The TLRs and IFNs in patients with connective tissue diseases

Abstract

Autoimmune connective tissue diseases (ACTD) are characterized by spontaneous stimulation of the immune system and the production of autoantibodies. Some autoantibodies may create an immune complex with DNA and/or RNA and promote tissue inflammation. Immune complexes that contain nucleic acids can act as ligands for endosomal Toll-like receptors (TLR), which activation induces secretion of the type I and type III interferons. The present study aimed to determine whether TLRs and IFNs genes could be considered as potential ACTD biomarkers.

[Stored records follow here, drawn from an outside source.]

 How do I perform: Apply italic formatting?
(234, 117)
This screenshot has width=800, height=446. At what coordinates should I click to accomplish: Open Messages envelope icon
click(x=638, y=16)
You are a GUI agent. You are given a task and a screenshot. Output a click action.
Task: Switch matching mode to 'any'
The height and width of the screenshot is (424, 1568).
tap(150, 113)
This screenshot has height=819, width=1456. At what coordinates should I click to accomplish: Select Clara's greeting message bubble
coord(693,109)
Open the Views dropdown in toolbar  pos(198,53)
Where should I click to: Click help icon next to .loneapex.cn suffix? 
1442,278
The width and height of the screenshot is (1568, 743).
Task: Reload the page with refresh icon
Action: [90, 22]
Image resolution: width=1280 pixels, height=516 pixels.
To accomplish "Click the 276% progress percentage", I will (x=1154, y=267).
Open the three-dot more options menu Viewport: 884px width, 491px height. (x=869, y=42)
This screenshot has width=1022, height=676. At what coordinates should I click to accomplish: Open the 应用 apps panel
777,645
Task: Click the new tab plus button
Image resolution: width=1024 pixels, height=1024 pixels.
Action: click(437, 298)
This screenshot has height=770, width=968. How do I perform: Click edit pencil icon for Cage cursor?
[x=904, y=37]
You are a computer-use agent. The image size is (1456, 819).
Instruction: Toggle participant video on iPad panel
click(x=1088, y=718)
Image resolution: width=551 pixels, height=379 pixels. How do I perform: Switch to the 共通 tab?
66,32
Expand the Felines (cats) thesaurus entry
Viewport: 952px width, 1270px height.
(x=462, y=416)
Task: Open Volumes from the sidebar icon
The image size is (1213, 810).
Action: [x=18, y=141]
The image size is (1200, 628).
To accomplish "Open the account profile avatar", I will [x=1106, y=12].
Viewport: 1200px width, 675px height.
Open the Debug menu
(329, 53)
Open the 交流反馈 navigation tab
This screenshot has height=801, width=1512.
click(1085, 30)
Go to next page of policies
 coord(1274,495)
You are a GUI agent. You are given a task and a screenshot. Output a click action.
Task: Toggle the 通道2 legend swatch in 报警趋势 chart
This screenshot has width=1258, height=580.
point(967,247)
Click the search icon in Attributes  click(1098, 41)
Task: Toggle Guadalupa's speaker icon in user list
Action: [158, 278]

IFN-A and IFN-G showed a relationship with a predisposition to the development of SLE and MCTD, and IFN-B with a predisposition to the development of SLE. The TLR7 rs5743305 T allele and rs5743316 A allele may play a protective role against the development of MCTD, and the TLR7 rs1731479 T allele and TLR8 rs17256081 C allele may be predictors of MCTD development. mRNA expression of the IFN-α, IFN-β, IFN-γ, TLR3, TLR8 and TLR7 was significantly higher in patients with SLE compared to patients with MCTD and SSc. MCTD patients with anti-U1-70k (+) had higher IFN-γ and lower IFN-β serum levels than patients without this antibody. In patients with SLE, serum levels of IFN-α and IFN-γ correlate with the concentration of complement components, and serum levels of IFN-α with disease activity. The study confirmed that the TLR-IFN pathway may be considered as an important pathogenic mechanism for ACTD.